▶ Try it: Where a line of the data holds the word "computer", copy that line.

▶ Dataset extract:
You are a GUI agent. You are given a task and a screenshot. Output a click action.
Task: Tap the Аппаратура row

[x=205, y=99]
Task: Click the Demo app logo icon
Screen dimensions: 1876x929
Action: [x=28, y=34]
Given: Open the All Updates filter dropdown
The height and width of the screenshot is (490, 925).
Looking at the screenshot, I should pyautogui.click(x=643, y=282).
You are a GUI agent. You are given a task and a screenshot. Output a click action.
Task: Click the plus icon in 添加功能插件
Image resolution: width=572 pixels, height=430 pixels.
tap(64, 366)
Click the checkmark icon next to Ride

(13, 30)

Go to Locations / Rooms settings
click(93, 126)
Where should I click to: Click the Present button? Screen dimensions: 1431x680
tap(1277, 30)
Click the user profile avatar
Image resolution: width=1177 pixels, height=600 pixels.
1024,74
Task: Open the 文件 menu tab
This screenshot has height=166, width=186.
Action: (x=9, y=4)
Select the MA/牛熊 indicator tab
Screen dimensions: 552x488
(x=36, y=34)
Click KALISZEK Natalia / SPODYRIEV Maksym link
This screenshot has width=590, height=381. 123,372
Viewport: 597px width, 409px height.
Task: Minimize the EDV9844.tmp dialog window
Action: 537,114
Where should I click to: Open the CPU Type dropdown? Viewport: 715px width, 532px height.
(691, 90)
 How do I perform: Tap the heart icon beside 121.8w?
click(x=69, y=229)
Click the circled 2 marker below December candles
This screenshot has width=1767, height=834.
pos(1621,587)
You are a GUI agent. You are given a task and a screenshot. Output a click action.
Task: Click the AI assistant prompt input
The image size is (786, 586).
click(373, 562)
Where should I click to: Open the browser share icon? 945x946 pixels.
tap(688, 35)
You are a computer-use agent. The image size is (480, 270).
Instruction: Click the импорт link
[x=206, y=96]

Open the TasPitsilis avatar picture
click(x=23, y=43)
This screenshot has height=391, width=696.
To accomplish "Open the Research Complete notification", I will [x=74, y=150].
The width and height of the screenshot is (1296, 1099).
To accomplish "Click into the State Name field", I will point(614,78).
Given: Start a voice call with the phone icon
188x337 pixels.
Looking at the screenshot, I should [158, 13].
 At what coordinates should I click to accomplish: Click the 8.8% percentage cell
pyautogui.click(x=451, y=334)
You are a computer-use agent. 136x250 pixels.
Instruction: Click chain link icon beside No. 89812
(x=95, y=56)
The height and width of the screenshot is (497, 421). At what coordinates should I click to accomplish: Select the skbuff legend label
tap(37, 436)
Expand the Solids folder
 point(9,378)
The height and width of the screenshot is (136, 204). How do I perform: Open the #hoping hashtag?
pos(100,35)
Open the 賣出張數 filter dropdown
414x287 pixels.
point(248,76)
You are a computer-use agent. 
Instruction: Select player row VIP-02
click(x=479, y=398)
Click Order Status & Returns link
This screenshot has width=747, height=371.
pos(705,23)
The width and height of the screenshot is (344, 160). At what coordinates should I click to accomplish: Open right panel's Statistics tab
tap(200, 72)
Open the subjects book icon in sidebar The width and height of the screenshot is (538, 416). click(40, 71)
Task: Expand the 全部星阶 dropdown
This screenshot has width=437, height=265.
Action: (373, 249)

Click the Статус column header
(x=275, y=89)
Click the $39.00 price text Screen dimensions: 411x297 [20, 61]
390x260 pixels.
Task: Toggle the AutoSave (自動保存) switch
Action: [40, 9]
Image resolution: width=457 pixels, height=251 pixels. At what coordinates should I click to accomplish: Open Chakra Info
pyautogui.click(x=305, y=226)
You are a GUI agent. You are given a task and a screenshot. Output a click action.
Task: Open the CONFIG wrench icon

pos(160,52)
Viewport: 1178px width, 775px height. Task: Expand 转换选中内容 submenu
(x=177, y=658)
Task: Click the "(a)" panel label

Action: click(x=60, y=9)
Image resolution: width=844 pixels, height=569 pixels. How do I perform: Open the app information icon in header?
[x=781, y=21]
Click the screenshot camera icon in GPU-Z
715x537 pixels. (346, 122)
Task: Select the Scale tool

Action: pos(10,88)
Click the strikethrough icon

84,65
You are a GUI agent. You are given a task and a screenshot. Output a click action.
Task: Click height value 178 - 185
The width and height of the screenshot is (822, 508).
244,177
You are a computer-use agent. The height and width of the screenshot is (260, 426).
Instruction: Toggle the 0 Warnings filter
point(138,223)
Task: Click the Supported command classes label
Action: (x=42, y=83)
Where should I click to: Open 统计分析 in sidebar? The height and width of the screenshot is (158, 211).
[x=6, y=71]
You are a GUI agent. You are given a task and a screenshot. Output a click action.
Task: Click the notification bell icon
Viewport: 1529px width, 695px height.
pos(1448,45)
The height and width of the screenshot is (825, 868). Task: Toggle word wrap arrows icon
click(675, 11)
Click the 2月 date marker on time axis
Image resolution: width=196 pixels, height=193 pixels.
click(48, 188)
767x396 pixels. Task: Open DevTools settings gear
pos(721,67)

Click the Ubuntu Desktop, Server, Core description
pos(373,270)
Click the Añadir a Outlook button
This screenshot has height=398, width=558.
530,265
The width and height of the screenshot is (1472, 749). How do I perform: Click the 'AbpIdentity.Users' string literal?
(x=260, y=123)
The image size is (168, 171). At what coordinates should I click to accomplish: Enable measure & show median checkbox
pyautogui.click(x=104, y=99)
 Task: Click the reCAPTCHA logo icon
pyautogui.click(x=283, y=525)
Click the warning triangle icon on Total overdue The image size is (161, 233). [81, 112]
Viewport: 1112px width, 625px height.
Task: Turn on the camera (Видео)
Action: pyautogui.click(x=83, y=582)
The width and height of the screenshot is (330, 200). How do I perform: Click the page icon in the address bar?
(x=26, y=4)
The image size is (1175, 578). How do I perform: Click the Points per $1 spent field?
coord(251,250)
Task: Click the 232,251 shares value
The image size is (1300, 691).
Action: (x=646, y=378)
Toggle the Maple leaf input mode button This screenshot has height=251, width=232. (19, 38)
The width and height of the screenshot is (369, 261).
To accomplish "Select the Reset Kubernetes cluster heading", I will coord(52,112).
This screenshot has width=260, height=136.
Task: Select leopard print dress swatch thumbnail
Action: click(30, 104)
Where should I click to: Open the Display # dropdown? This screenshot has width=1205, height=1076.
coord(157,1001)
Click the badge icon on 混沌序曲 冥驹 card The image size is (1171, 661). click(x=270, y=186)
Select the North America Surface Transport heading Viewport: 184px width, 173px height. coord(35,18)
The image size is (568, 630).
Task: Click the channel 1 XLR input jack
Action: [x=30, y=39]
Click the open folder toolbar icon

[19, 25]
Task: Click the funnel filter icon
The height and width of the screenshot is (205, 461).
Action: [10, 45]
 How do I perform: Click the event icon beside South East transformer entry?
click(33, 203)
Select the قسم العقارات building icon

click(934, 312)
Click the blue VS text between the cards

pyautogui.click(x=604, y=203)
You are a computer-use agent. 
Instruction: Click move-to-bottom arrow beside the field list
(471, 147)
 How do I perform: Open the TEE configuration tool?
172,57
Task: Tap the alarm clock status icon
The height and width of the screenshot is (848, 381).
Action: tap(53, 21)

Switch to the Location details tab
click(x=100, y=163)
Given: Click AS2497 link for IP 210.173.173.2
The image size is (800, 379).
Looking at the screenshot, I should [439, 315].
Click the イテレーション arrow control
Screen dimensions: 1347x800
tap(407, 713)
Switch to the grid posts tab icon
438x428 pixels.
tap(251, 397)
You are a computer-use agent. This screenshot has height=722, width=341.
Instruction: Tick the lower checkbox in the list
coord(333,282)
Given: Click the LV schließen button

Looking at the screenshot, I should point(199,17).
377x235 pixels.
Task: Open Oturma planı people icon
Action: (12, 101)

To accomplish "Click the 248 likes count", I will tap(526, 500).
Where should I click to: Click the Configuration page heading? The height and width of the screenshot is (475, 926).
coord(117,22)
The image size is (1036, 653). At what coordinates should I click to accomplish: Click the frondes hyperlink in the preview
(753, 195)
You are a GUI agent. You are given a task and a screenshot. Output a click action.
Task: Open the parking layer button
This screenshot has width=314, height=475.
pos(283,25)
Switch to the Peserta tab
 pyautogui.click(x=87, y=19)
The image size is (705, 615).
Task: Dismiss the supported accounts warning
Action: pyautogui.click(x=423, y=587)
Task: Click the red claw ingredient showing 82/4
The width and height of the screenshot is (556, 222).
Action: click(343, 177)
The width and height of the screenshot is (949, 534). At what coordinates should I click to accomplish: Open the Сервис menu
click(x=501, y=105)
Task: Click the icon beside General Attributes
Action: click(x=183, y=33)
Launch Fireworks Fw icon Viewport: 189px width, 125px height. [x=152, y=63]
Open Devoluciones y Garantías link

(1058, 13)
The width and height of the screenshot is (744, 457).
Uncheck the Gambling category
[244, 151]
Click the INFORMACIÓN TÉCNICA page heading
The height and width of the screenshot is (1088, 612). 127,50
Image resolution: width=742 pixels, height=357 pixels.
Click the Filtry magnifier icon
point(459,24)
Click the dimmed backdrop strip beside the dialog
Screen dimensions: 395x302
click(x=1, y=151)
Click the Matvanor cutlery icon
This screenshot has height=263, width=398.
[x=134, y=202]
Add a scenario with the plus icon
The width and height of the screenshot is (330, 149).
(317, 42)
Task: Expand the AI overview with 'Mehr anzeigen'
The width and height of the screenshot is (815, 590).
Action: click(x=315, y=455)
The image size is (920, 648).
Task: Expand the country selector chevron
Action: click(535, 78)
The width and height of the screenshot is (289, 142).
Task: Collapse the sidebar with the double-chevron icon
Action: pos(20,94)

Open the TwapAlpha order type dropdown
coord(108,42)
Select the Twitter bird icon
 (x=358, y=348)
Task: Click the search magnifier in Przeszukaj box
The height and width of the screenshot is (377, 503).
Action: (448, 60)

▶ Written response:
You are a computer-use agent. The image size is (480, 270).
You are a computer-use agent. 136x250 pixels.
You are a computer-use agent. 
You are a computer-use agent. The height and width of the screenshot is (260, 426).
You are a computer-use agent. 
You are a computer-use agent. This screenshot has height=722, width=341.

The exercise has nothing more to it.